You can view information about landmarks easier in Maps now.

There are other odds and ends in various apps. Big Sur supports automatic device switching for AirPods, you can now see which of your friends are playing in Apple Arcade, FaceTime can now detect when you’re using sign language, Game Center has an in-game dashboard, etc. You can see the full list on Apple’s website, but you’ll probably be finding Easter eggs for a while.

Finally, there are various privacy things happening under the hood, but one thing you’ll eventually see is a new section of the App Store that will detail the privacy practices of each app (self-reported by developers). This isn’t here yet. Apple says it’s coming later this year.

A screenshot of Safari’s privacy report in macOS Big Sur.
Safari’s privacy report gives you an overview of the trackers it’s blocked from websites you’ve visited.

Of course, the biggest advantages of macOS Big Sur will be seen on Apple’s new Arm-based Macs. Apple emphasized that Big Sur is optimized for its own processors, and it says you’ll see this compatibility reflected everywhere from performance to battery life.

In particular, the OS comes with an emulation layer called Rosetta 2, which will ensure that apps created for Intel machines work on Arm Macs until developers can port them over. You don’t interact with Rosetta 2. If it’s working correctly, you’ll have no idea that it’s there. If you want to know how well Rosetta 2 works on Arm systems, keep an eye out for our reviews of the new MacBook Pro, MacBook Air, and Mac mini. (Apple’s own apps, such as Keynote and Pages, of course, will all run natively on the new Macs at launch.)
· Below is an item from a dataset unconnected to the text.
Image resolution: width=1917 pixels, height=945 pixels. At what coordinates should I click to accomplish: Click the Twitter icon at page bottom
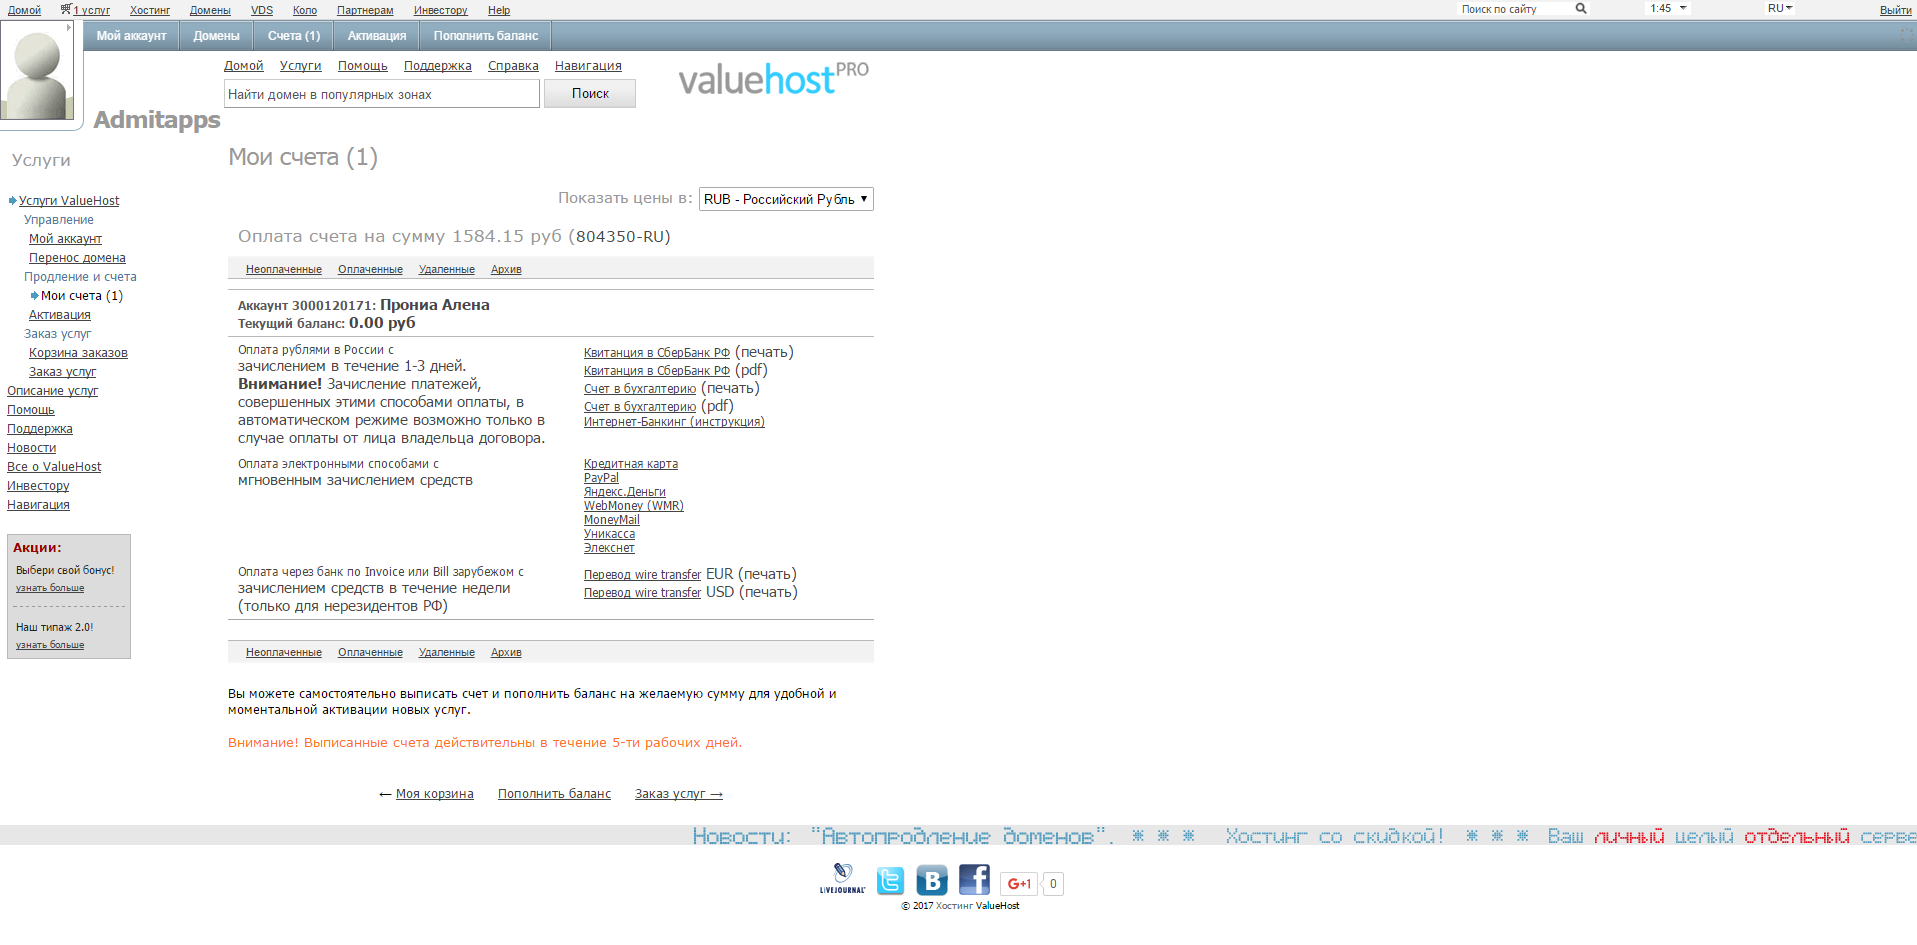[x=890, y=880]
Another thing we’ll find out is how well iPhone and iPad apps work on Big Sur. One advantage of the Arm chips is that Macs will be able to run those programs natively for the first time. With Big Sur’s new redesign, they’ll probably look right at home. But as we’ve seen with Chromebooks, systems like this can sometimes create a learning curve where it’s not clear whether you should be using app versions or browser versions of all your programs and you have to tinker around with everything for a while. I’ll update this article after we’ve gotten to spend more time with Big Sur on Arm systems. 
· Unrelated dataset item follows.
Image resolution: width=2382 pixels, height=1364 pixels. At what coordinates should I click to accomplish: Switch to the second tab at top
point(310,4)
I won’t say “go ahead and upgrade” because, as I noted before, waiting a few weeks to download this stuff is always the safest course of action, and there’s little downside to it. But if the things I’ve mentioned here really excite you, you’re using a fairly recent machine, and you’re a user like me who mostly works with basic stuff like Chrome, Safari, and Slack, it’s probably not going to break anything. And it’ll make a difference. On paper, Big Sur is an endless list of small tweaks and incremental refinements. Most of them aren’t revolutionary; they’re things other software, be it Chrome, Slack, or Apple’s own iOS, already had. But each addition is clearly thoughtful, addressing a crucial area where Apple was behind, and they all add up to an operating system that has caught up in areas where it needed to catch up. 
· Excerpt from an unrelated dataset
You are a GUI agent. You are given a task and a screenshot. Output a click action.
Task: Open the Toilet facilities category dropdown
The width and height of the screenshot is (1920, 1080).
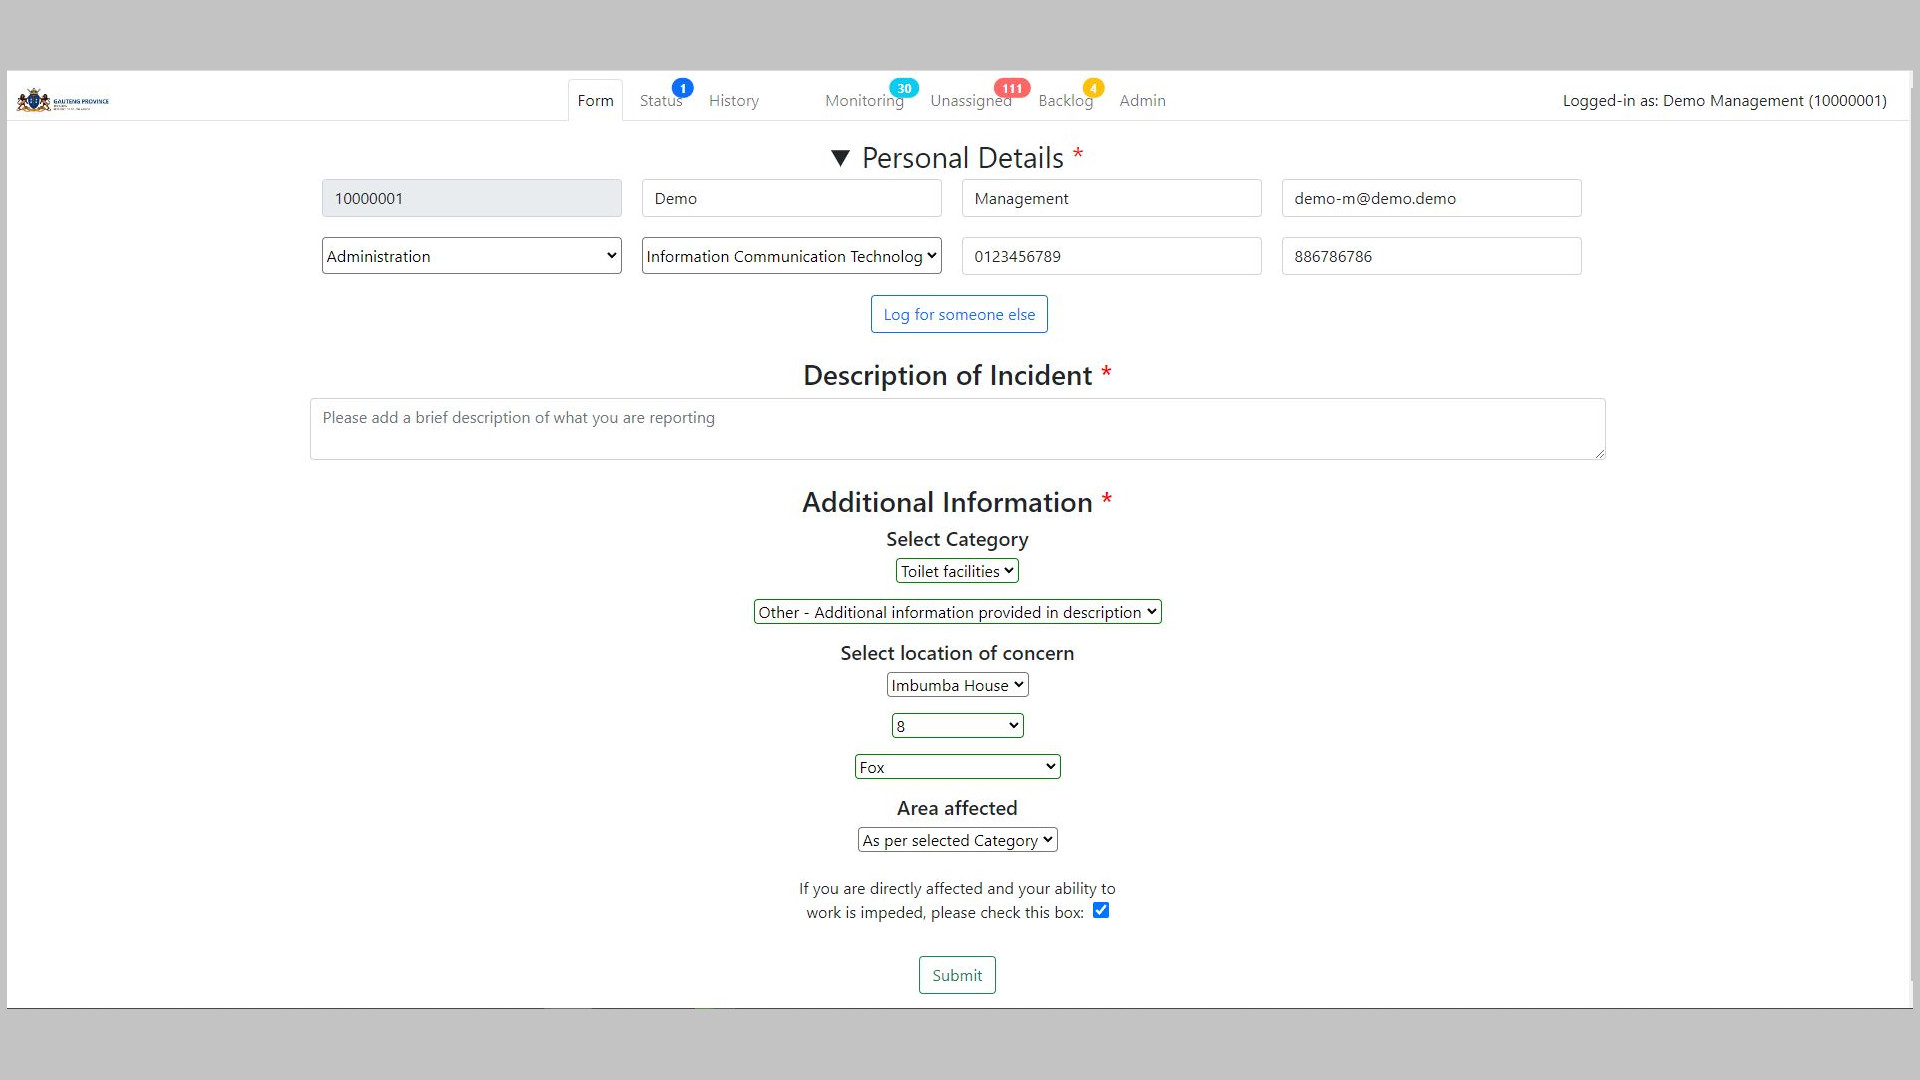point(957,571)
For the moment, the Mac is still a distinct product. In most areas (Maps, for example), Apple has tailored its updates to the conventional computer user. But there are a few signs here that point further to the future. Things like the introduction of Control Center, the iOS-ified icons, and the new compatibility with iPad apps aren’t the most pragmatic things to put on a laptop. But they do make for a macOS that you could envision using on your iPad, or even on — dare I suggest — a touchscreen MacBook. 

Big Sur is a fine operating system as it is. It’s fast, nice to look at, and full of useful features. But it’s also a hint that Apple’s biggest innovations are still to come.

Correction November 16th, 7:05PM ET: An earlier version of this article stated that Chrome offers a privacy report. It has a password-monitoring feature, but not a privacy report. We regret the error.